Adoptée par le Conseil fédéral d’Europe Écologie Les Verts des 27 et 28 mars 2021

Exposé des motifs

Quatre espèces de grands prédateurs

Depuis 1992 et le retour du loup gris (Canis lupus) dans les Alpes françaises (Mercantour), sa progression constante par sa dispersion sur le territoire français – près de 100 zones de présences permanentes, soit une population estimée à 580 individus en 2020 – s’est accompagnée de situations conflictuelles avec une partie du monde paysan dues à la pression de prédation que le loup exerce sur l’agropastoralisme présent dans ces mêmes territoires.

Parallèlement, les programmes de renforcement de la population d’ours brun (Ursus arctos) dans les Pyrénées ont permis de recenser 52 ours, après un seuil historiquement bas de 5 individus en 1995. Les interactions avec une partie du monde agropastoral sont aussi très tendues.

Le Lynx (Lynx lynx) a une population estimée à environ 150 individus comptabilisés essentiellement dans le Jura. Il est aussi présent dans les Vosges et certains secteurs des Alpes du Nord. Sa présence a pu générer, de façon exceptionnelle, des actes de prédations sur les troupeaux, dans l’usage de territoires communs.

Le chacal doré (Canis aureus), dont la présence est connue depuis 2013 en France, présente un régime alimentaire proche de celui du renard (Vulpes vulpes) et son installation pourrait générer des actes de prédation sur des animaux domestiques dont les volailles et les agneaux.

Malgré les difficultés de cohabitation, ces quatre grands prédateurs, chacal doré, loup gris, lynx et ours brun, ont toute légitimité à vivre dans le territoire national métropolitain.

Des pratiques agropastorales fragilisées

EÉLV défend l’agriculture paysanne et dans ce cadre un agropastoralisme répondant aux principes agro-écologiques.

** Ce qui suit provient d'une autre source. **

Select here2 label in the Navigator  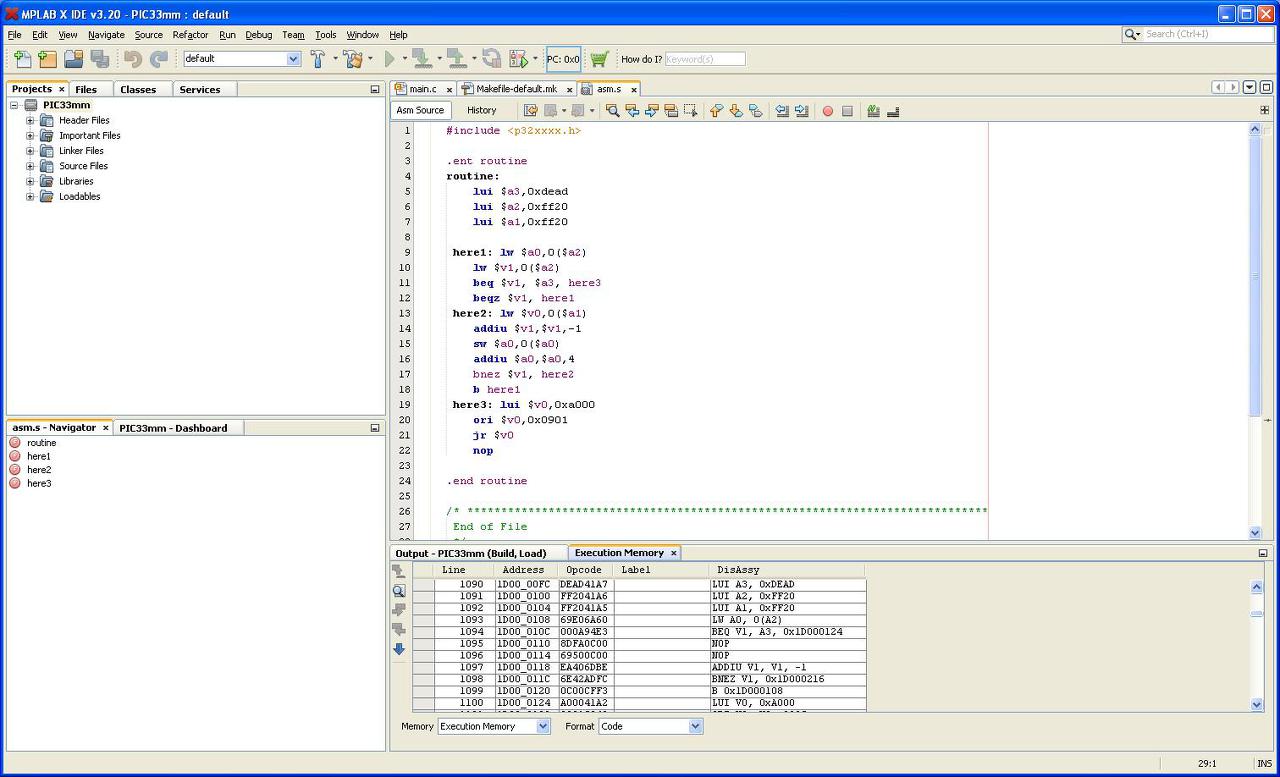coord(39,470)
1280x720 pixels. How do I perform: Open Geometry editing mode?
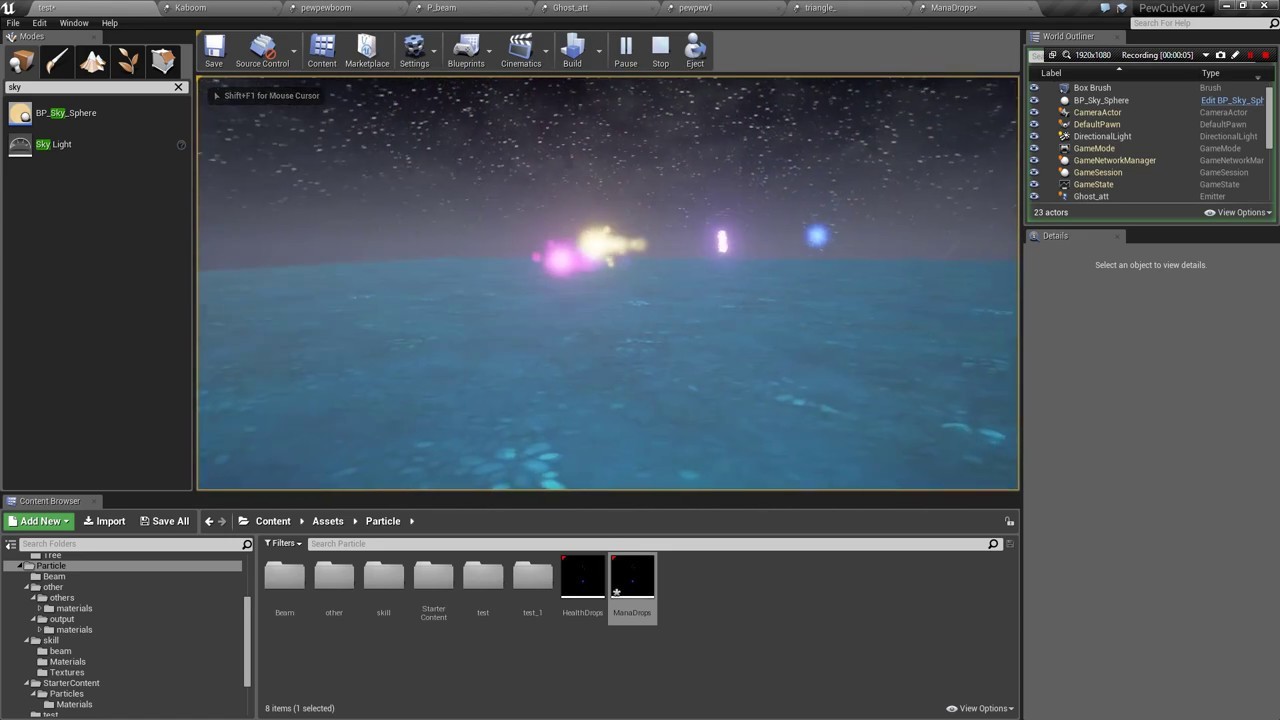[x=164, y=62]
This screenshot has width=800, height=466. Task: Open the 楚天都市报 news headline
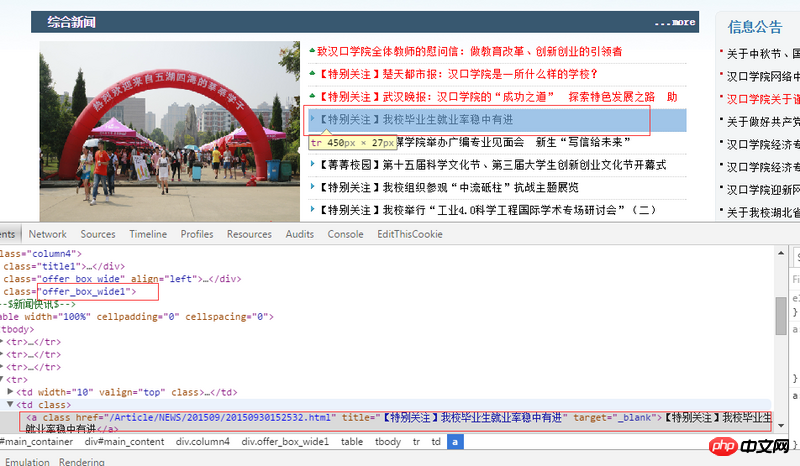(454, 74)
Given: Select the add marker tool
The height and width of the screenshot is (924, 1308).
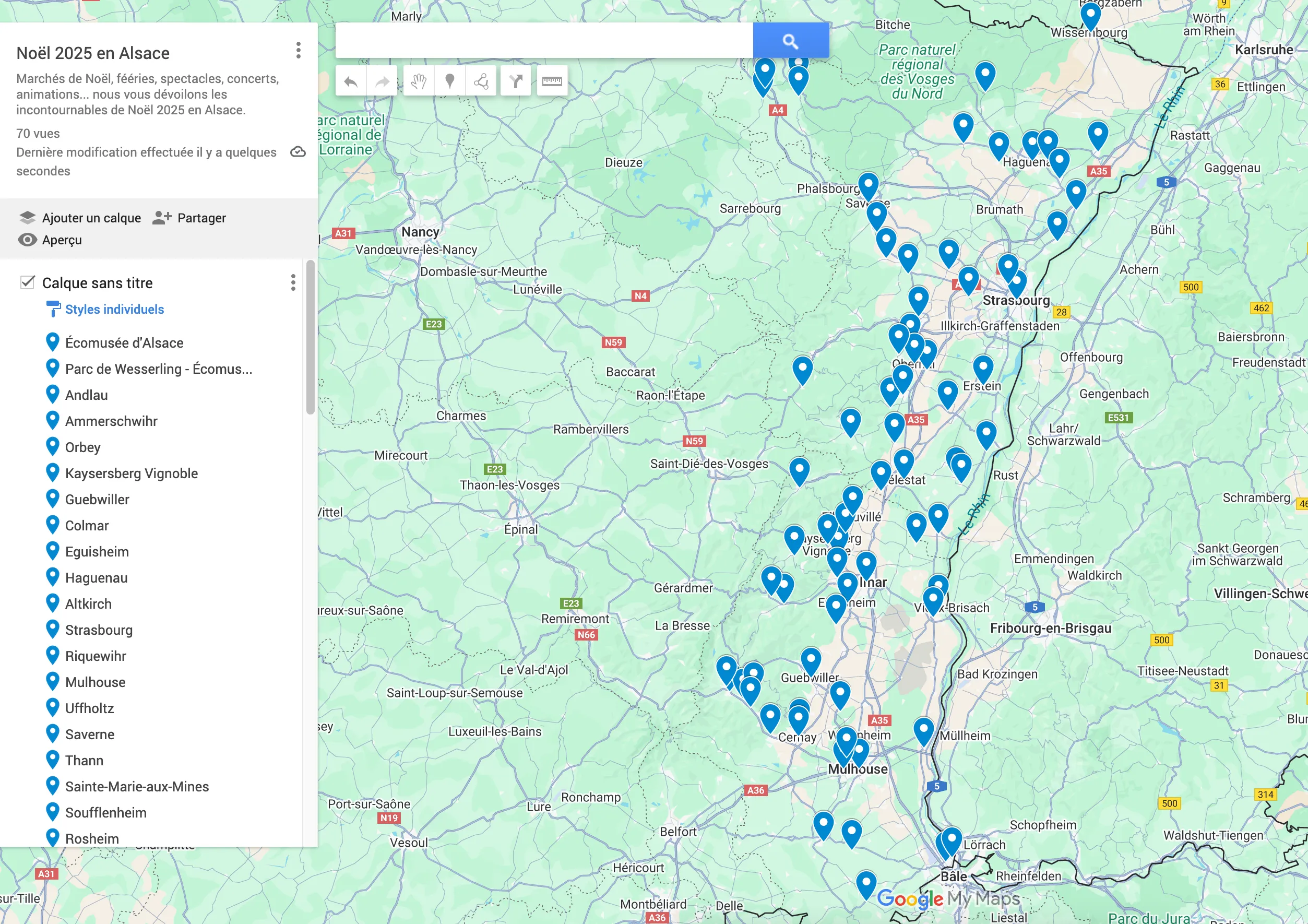Looking at the screenshot, I should 449,81.
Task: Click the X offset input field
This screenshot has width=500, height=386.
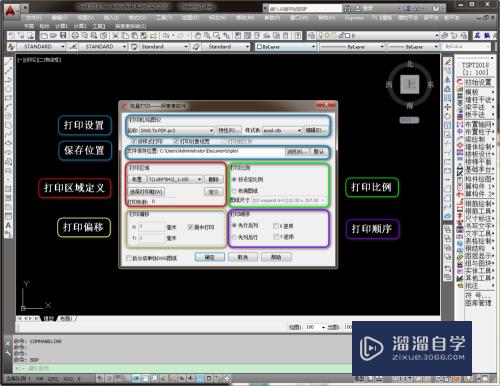Action: click(x=152, y=227)
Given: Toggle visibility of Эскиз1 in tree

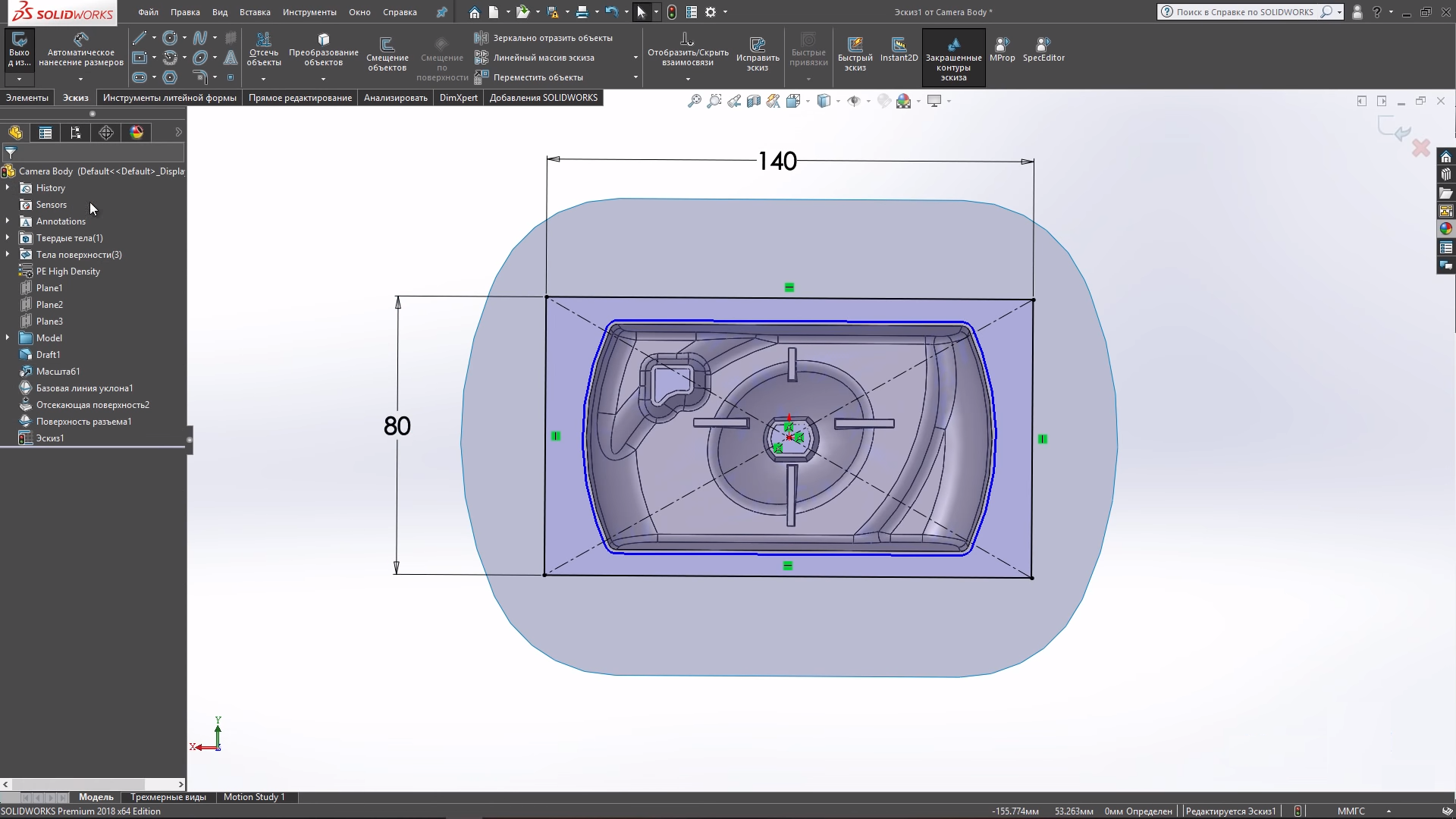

Ces pratiques contribuent non seulement au bien-être des animaux domestiques qui sont élevés en plein air et nourris à l’herbe, mais elles participent aussi à l’équilibre d’écosystèmes particuliers : les zones de pâturages. Ces dernières lorsqu’elles sont correctement gérées (pas de surpâturage) présentent des intérêts multiples : écologiques, patrimoniaux, paysagers et économiques.

La présence conjointe de troupeaux et de grands prédateurs dans les zones de pâturages génère des situations conflictuelles entre les prédateurs, les bergers et les éleveurs. Si, ces derniers sont obligés de trouver des réponses pour maintenir leur activité, celles-ci doivent être adaptées et proportionnées afin d’assurer le maintien des populations et éviter une nouvelle disparition des grands prédateurs. Après l’éradication du loup du territoire métropolitain et la quasi-disparition de l’ours, les mesures de protection des troupeaux d’animaux domestiques ont été négligées pendant plusieurs générations.

Ces mesures sont cependant indispensables à la mise en œuvre d’une possible cohabitation sur les aires communes pastoralisme/prédateurs. Les grands prédateurs (ours, loup, lynx) sont protégés nationalement et internationalement par des arrêtés ministériels et des conventions (CITES, Berne, Directive Habitat). Le chacal doré ne bénéficie, pour le moment, d’aucune protection si ce n’est qu’il est une espèce « gibier non chassable ».

Depuis près de trente années des mesures favorisant la cohabitation plus ou moins efficaces ont été testées et mises au point :

  • La présence humaine (berger et aide berger) en nombre proportionné à la composition du troupeau et du contexte territorial
  • La présence de chiens de protection proportionnée aussi à la composition du troupeau et du contexte territorial
  • La pratique du regroupement nocturne dans des parcs fixes ou mobiles électrifiés.

Ces mesures peuvent être complétées de mesures d’effarouchement (visuelles, olfactives, tirs non létaux). Ce sont en pratique les seuls moyens à la disposition des éleveurs et bergers.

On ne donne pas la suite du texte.